Apesar de muito popular na Amazônia, não há registro da
lenda do boto antes do século XIX. E, por incrível que pareça a primeira
referência escrita sobre a lenda, não foi de boto que vira homem para seduzir
as mulheres, mas de uma mulher que seduz os homens. Ela foi citada por
Henry Walter Bates, naturalista que viveu na Amazônia de 1848 a 1859, conforme
abaixo:
Muitas histórias misteriosas são referidas acerca do boto,
como é chamado o golfinho maior do Amazonas. Uma delas era de que o boto tinha
o hábito de assumir a forma de uma bela mulher, com os cabelos pendentes até os
joelhos, e, saindo à noite para passear nas ruas de Ega, encaminhava os moços
até o rio. Se algum era bastante afoito para segui-la até a praia, ela segurava
a vítima pela cintura e mergulhava nas ondas com um grito de triunfo. Nenhum
animal do Amazonas é sujeito a tantas fábulas quanto o boto; é provável que
isso não se originasse dos índios, mas dos colonos lusitanos.

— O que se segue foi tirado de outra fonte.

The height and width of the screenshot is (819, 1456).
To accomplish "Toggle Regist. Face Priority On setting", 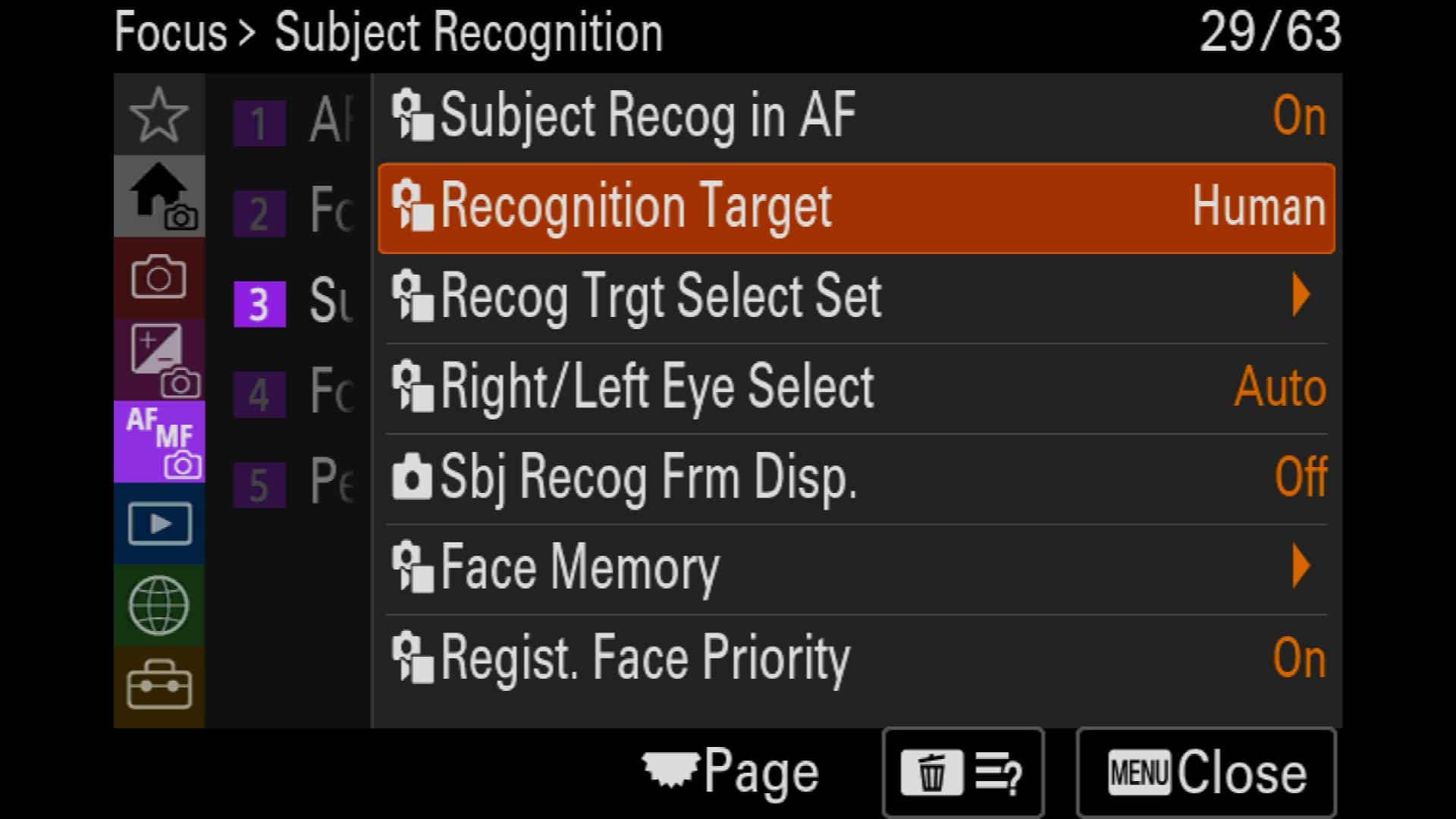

Posteriormente, já na segunda metade do século XIX e início
do século XX (período da borracha e de grande fluxo migratório), a literatura
sobre o boto que vira homem para seduzir as caboclas e a engravida-las tomou
forma, possivelmente não tem origem indígena, apesar de fazer parte do
imaginário ribeirinho de hoje em dia. E a lenda se espalhou de tal maneira, na
época da borracha, por conta dos imigrantes nordestinos que aqui chegaram ao
ponto que, no Pará daquela época, qualquer criança que nascia de pai
desconhecido, era logo denominada como filho de boto. É a lenda que nasce de um
fato social (meio encontrado para justificar a exploração sexual da mulher),
que acaba atuando no imaginário local.
NOTA: Publicado no Livro “Alter do Chão e Sairé:
Contribuição para a história”, publicado pelo autor do blog em 2014.